Texto de lectura:
.....
Vísperas de 21 de agosto. Víspera de otro aniversario más de muerte y rapiña. Víspera del recuerdo de la larga noche de cuchillos largos, de cristales rotos, de las muchas víctimas y de los muchos llantos.
¡Qué extraños recovecos tiene la vida que se hunden en misterios indescifrables! El sol se había ocultado hacía rato cuando detuvieron a aquel hombre, a aquel anciano. Desordenada la vestimenta. Desprolijo. La mirada perdida, la boca en una mueca, los cabellos escasos, las manos casi ocultas. Al menos así lo mostraron las fotografías, las imágenes de los telepoliciales. Escondido bajo la gorra caída, sin estrellas.
.....
Material proporcionado:
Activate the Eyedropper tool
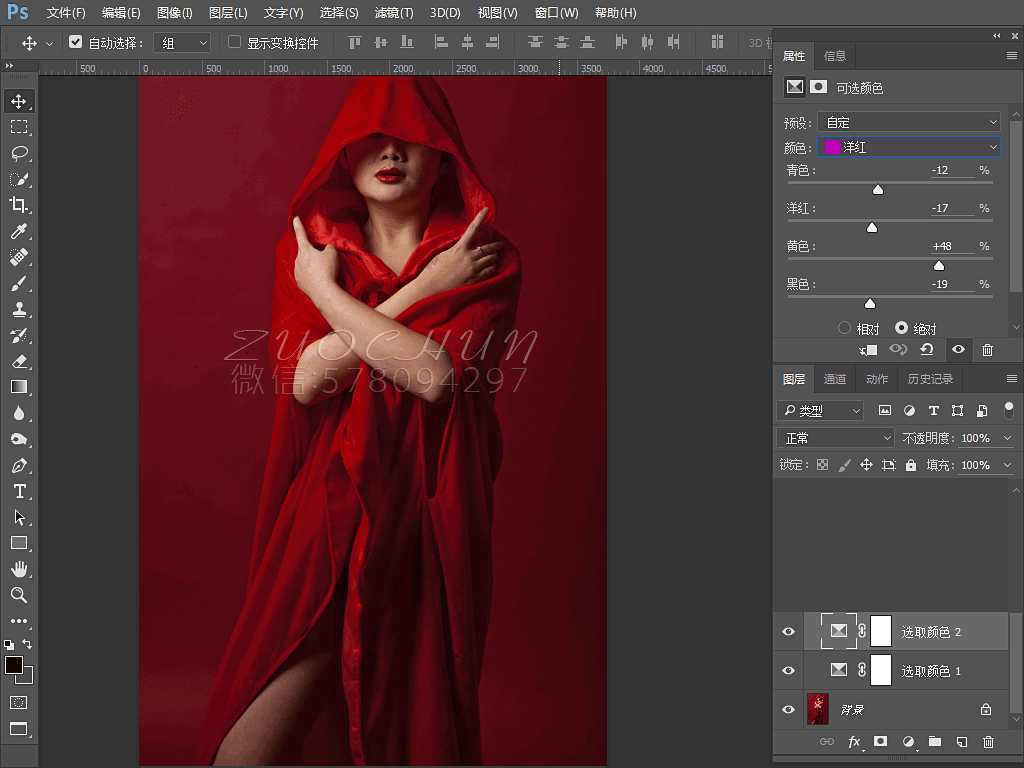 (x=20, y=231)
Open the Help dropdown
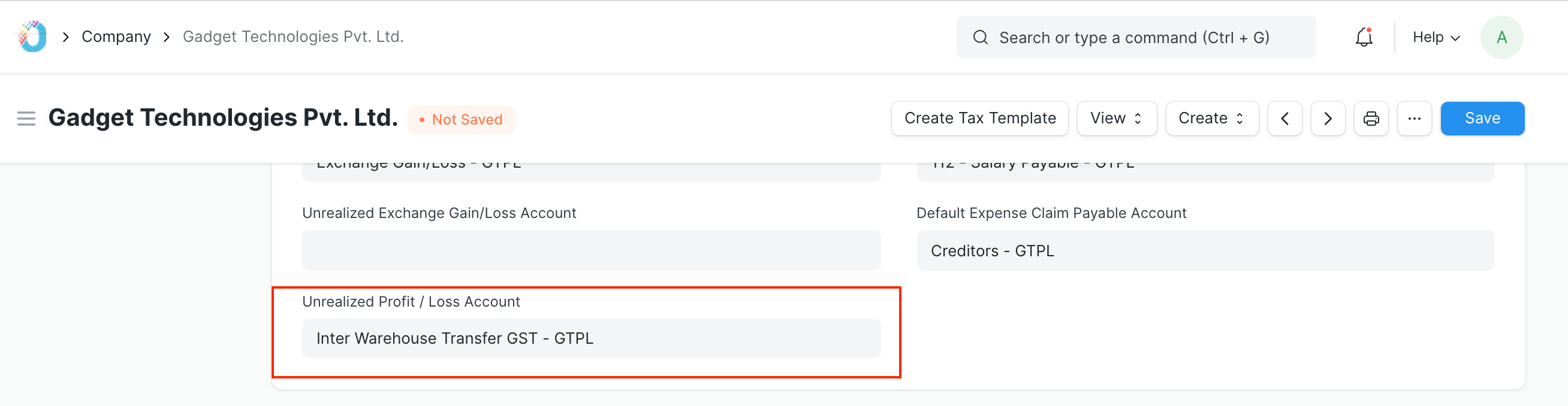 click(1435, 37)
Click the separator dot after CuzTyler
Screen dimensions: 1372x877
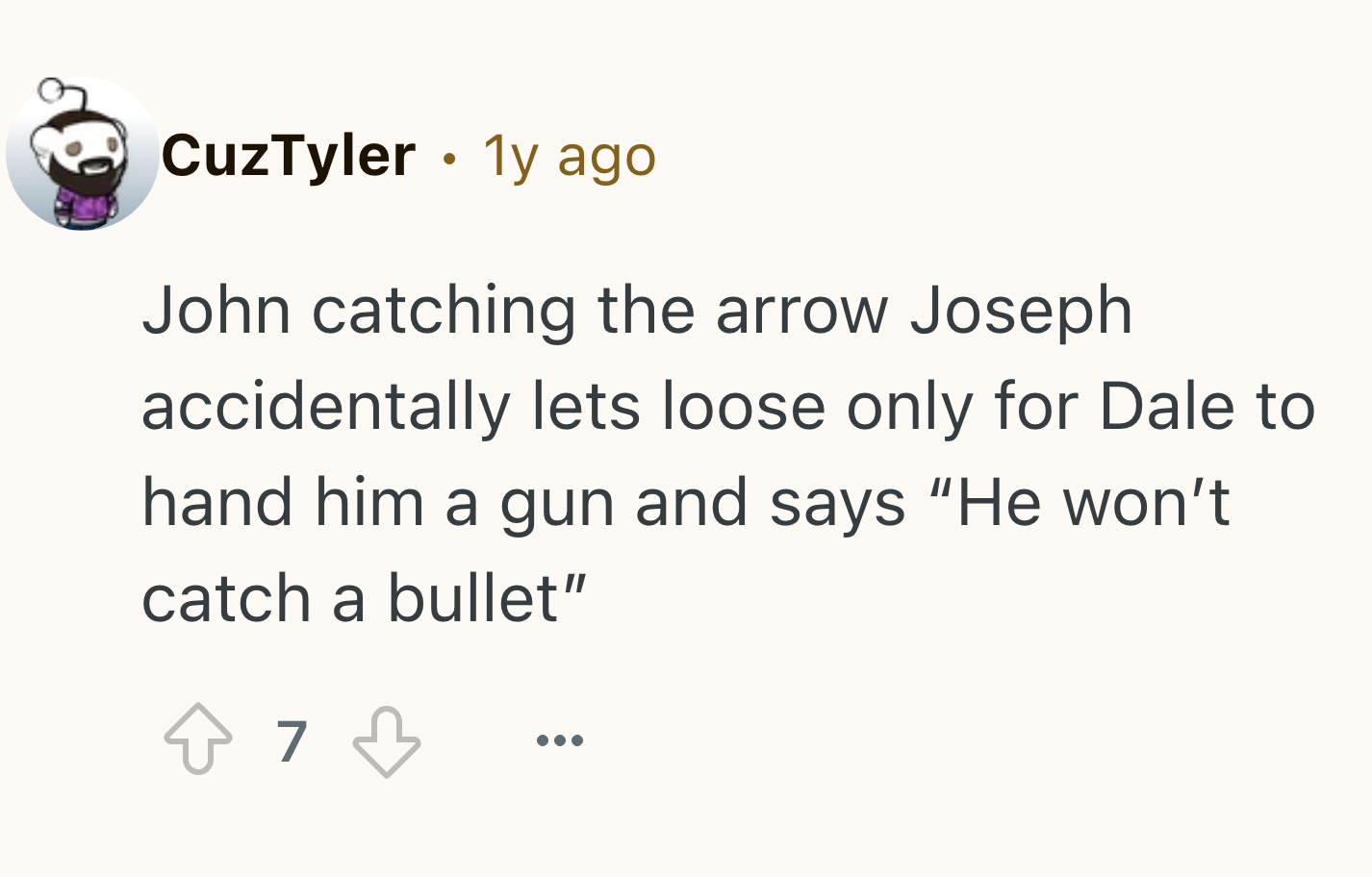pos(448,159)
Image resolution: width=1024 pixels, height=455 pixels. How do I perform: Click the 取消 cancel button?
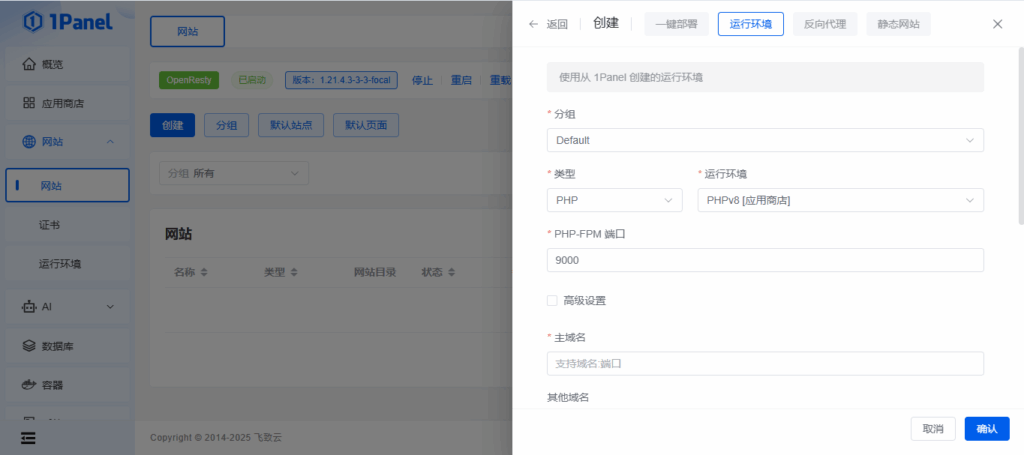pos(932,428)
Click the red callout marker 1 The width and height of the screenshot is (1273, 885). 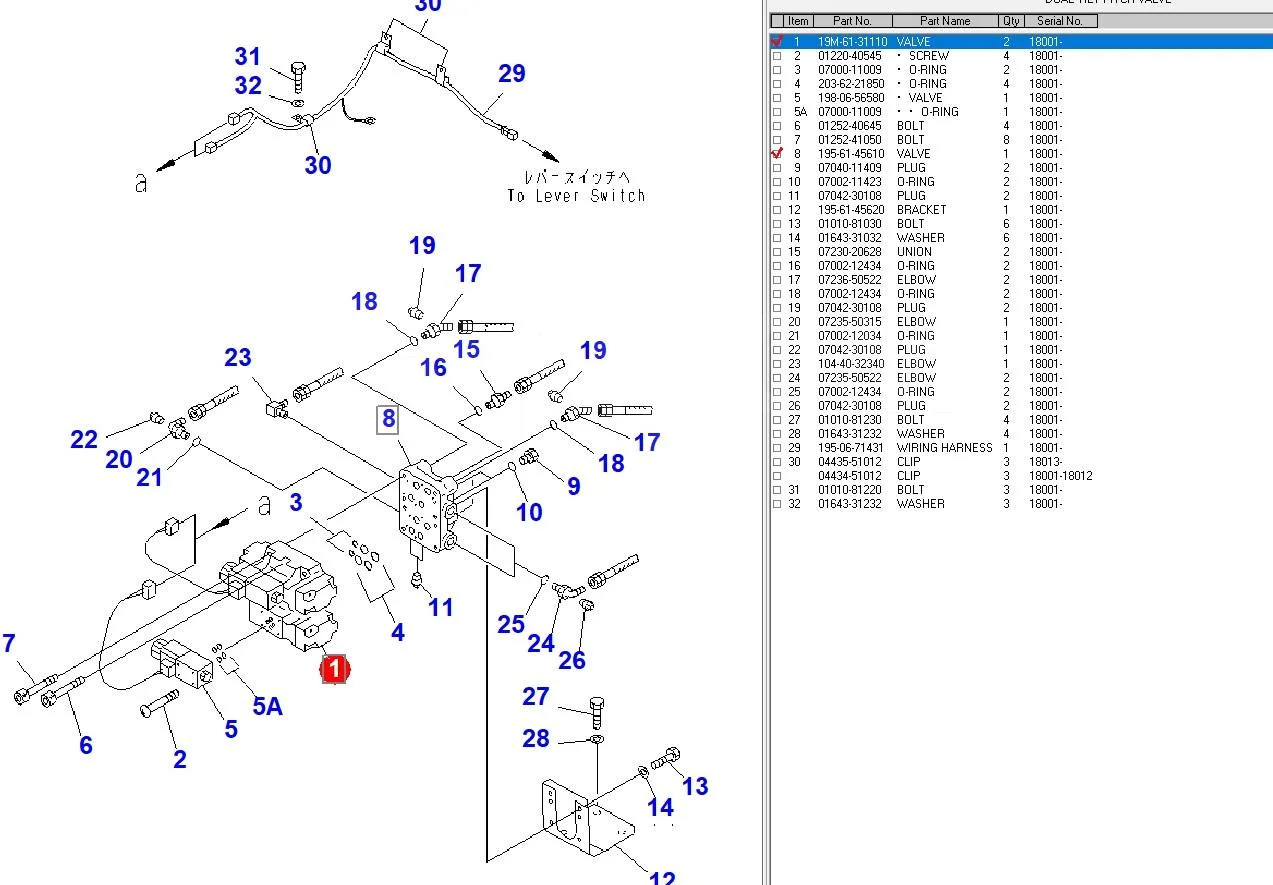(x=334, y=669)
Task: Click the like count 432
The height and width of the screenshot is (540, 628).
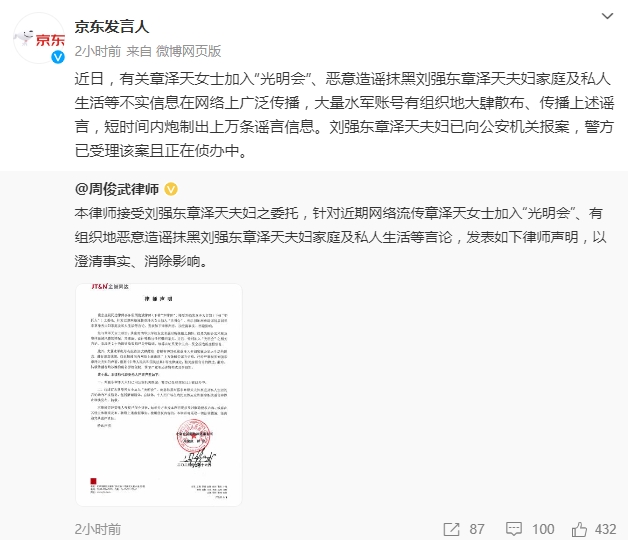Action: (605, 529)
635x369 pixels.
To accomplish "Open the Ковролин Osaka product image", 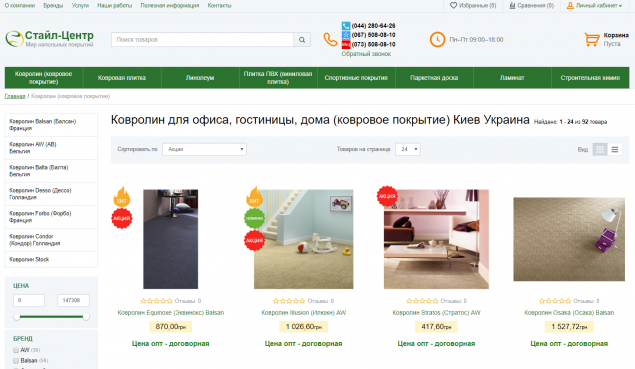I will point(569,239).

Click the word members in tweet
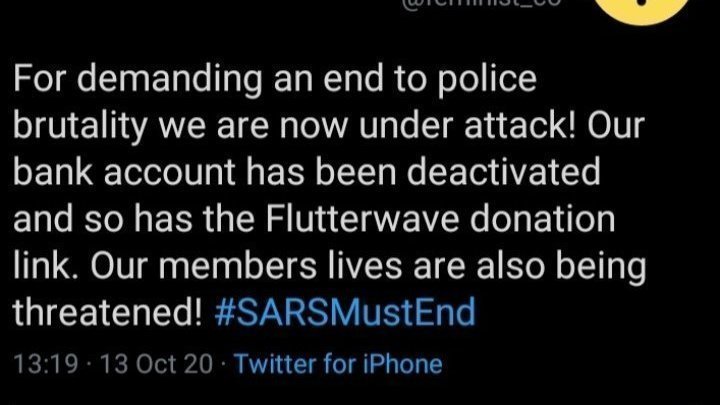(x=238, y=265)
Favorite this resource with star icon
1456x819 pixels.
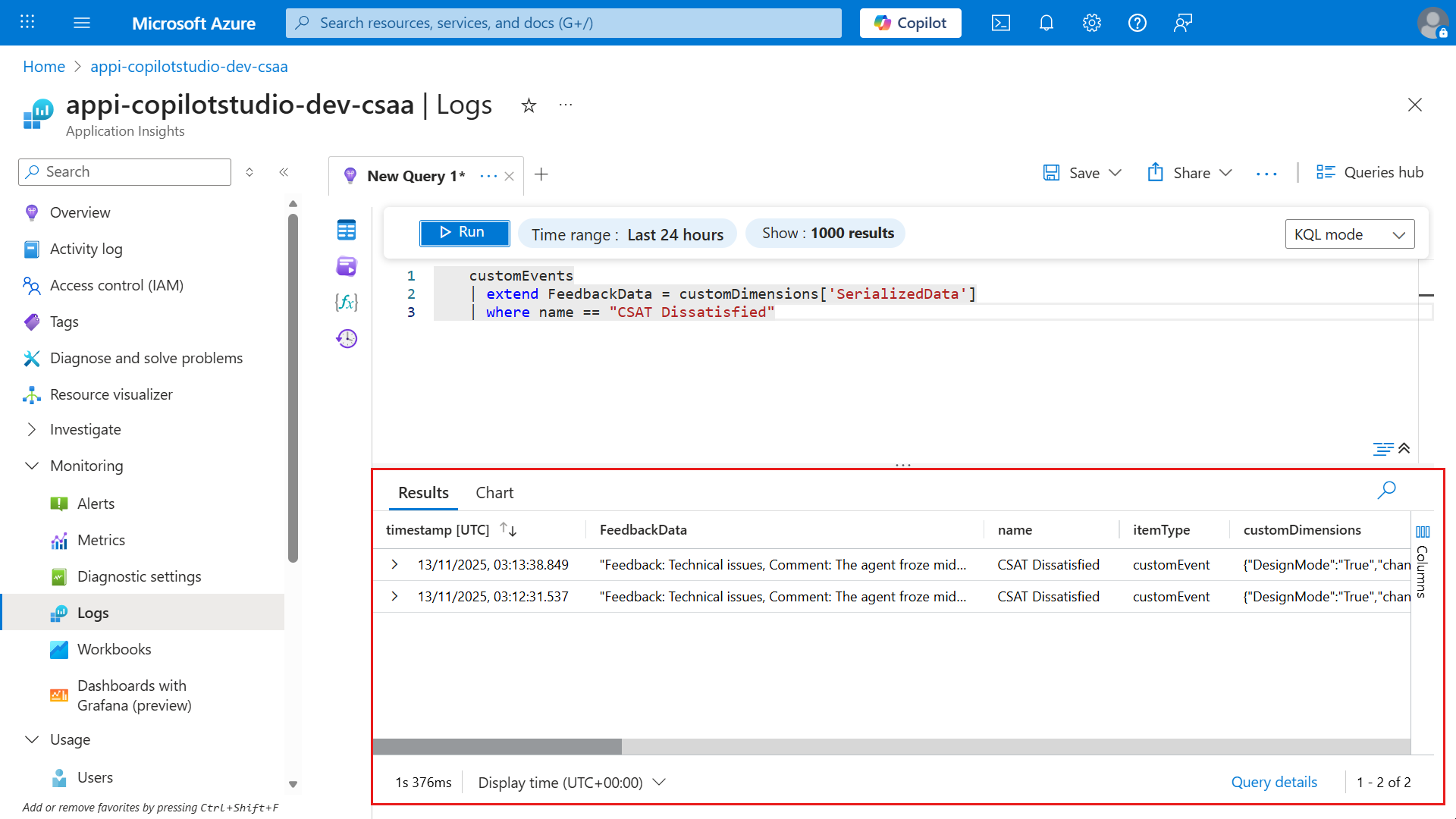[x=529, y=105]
.....
Ejercicios:
- A) Traduzca al inglés esta oración del texto de lectura: «El sol se había ocultado hacía rato cuando detuvieron a aquel hombre, a aquel anciano.»
- B) Según el texto de lectura, ¿en qué se apoya la descripción del aspecto del anciano detenido? Responda en una a tres oraciones.
- C) Enumere todo lo que, según el texto de lectura, trae a la memoria la víspera del 21 de agosto en su recuerdo de la larga noche.
Las filas no intervienen en este trabajo.

Respuestas en orden:
- A) The sun had set a while earlier when they arrested that man, that old man.

- B) La descripción se apoya en lo que mostraron las fotografías y las imágenes de los telepoliciales. El texto lo indica con la frase «Al menos así lo mostraron las fotografías, las imágenes de los telepoliciales».

- C)
- Los cuchillos largos
- Los cristales rotos
- Las muchas víctimas
- Los muchos llantos